Letzteres ist eine vom Land und von der EU geförderte Initiative, die sich zum Ziel gesetzt hat, die Digitalisierung auch in den ländlichen Raum und auch zu mittelständischen Unternehmen zu bringen. Dass nun also dieses regionale Netzwerk gemeinsam mit einem Global Player und mit einer Hochschule, die sich im besonderen Maß an der Schnittstelle zwischen Wissenschaft und betrieblicher Praxis verortet, ein solches Thema gemeinsam aufgreift, deutet schon darauf hin, dass die Sache vielschichtig sein dürfte. Eine simple Antwort auf die alte Frage Mensch oder Maschine war jedenfalls nicht zu erwarten. Schon das erste Impulsreferat von Professor Jörg Schoder, der an Hochschulen in Zürich und Freiburg lehrt, stellte KI als eine zwar sehr fortgeschrittene Technik, aber eben doch nur als Technik dar. Eine Maschine, die viel kann, die aber Fehler macht und die vor allem der kritischen Begleitung durch den Menschen bedarf.
Vorsichtig bleiben
Gerade bei kommerziellen Anwendungen oder wenn es um Wahrheiten geht, die bei der KI doch eher Wahrscheinlichkeiten seien, sollte der Nutzer vorsichtig bleiben. Auch beim Lernen und beim Arbeiten rät Schoder zum selbstbewusst-kritischen Umgang. Studierende sollten KI durchaus als Hilfsmittel einsetzen, dadurch jedoch nicht das eigene Denken und keinesfalls die Wahrnehmung von Zwischentönen oder Differenzierungen preisgeben.
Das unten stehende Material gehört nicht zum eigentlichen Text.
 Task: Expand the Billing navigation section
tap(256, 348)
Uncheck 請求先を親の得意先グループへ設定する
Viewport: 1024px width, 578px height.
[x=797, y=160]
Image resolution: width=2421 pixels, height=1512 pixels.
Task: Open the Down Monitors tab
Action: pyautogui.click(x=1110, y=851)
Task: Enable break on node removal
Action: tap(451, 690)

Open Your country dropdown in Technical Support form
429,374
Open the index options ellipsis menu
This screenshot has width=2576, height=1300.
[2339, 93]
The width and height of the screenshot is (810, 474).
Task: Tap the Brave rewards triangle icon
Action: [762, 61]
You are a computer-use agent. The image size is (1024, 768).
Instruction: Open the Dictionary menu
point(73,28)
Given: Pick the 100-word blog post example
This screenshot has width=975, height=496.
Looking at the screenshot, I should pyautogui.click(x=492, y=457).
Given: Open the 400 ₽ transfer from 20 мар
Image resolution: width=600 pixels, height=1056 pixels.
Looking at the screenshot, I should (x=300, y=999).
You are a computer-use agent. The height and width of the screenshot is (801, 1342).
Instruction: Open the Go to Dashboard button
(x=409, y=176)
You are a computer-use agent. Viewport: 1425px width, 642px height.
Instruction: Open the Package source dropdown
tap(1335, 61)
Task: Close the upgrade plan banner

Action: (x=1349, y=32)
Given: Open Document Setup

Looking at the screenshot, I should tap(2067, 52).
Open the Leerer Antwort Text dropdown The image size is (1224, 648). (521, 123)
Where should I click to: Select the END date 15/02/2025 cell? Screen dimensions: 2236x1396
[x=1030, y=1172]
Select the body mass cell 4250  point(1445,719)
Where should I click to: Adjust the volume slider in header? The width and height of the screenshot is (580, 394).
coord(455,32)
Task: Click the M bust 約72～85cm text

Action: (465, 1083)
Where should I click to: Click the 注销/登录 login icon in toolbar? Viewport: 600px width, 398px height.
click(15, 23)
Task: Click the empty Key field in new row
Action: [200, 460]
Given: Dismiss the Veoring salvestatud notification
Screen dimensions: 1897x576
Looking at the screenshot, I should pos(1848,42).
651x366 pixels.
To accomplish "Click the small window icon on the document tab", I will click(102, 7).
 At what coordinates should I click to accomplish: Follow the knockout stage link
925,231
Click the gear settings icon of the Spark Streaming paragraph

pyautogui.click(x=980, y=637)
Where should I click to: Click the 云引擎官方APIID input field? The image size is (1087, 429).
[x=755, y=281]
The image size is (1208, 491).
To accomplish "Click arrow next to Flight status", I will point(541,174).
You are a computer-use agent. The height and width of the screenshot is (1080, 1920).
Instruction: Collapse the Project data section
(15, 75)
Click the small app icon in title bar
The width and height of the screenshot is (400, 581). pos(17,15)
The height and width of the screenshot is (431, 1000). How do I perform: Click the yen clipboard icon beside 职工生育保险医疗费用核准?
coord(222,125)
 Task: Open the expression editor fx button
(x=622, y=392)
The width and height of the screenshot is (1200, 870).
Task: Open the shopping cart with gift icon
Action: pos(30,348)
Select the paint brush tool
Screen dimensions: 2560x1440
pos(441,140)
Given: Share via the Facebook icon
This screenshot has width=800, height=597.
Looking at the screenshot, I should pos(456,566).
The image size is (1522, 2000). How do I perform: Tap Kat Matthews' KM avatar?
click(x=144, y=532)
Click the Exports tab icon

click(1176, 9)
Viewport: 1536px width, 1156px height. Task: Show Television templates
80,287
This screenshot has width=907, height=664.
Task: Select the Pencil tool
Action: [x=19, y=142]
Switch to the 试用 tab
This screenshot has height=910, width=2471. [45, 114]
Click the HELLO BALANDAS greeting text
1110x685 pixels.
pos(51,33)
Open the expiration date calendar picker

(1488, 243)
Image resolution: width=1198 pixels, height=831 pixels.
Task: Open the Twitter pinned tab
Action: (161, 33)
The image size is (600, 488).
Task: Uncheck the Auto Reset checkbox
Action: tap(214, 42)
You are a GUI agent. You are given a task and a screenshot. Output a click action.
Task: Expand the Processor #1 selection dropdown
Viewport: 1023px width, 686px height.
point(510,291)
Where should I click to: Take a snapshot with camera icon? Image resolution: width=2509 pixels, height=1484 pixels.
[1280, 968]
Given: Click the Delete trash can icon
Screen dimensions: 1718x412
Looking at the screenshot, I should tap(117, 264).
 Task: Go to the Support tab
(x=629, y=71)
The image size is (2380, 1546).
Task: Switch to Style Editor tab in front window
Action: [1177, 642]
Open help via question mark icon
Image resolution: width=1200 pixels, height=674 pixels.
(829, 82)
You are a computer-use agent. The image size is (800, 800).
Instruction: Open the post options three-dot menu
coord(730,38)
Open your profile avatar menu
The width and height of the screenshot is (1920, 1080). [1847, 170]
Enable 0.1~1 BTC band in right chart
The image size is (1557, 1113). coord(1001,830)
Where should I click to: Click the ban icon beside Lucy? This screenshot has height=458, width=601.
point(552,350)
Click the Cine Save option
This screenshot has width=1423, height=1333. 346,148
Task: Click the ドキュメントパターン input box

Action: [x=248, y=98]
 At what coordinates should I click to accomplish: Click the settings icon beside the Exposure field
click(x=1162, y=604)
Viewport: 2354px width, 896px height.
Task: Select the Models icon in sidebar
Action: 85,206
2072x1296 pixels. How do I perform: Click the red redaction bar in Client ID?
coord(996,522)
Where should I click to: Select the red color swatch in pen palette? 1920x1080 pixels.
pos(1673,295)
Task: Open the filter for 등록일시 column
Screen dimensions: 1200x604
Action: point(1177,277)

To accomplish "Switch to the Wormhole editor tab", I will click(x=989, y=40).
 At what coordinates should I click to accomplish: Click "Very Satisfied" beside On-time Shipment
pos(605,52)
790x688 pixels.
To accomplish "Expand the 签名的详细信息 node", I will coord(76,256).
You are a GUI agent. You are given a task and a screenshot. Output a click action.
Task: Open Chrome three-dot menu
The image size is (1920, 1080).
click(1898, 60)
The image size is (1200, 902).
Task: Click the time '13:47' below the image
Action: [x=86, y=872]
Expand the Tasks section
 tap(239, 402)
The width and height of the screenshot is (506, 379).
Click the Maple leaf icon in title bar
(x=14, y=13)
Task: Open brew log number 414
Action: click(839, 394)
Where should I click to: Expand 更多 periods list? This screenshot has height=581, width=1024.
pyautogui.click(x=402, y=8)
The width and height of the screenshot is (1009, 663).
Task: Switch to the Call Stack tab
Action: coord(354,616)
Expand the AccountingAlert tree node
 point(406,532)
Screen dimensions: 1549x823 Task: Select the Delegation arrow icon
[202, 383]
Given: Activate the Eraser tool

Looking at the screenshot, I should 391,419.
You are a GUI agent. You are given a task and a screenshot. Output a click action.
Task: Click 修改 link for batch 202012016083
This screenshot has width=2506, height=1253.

Analog gelte das auch für die Arbeitswelt, wo Schoder die KI eher als ein menschlich begleitetes Werkzeug sieht. Was jedoch nicht ausschließt, dass KI viele Tätigkeiten verschwinden lassen wird und dafür vermutlich viele neue entstehen lässt. Ob und in welchen Größenordnungen sich der Einsatz von KI wirtschaftlich lohnt, lasse sich derzeit noch nicht absehen, führte Schoder mit Blick auf unterschiedliche Untersuchungen aus. Diese Studienlage entspricht den praktischen Erfahrungen von Roche.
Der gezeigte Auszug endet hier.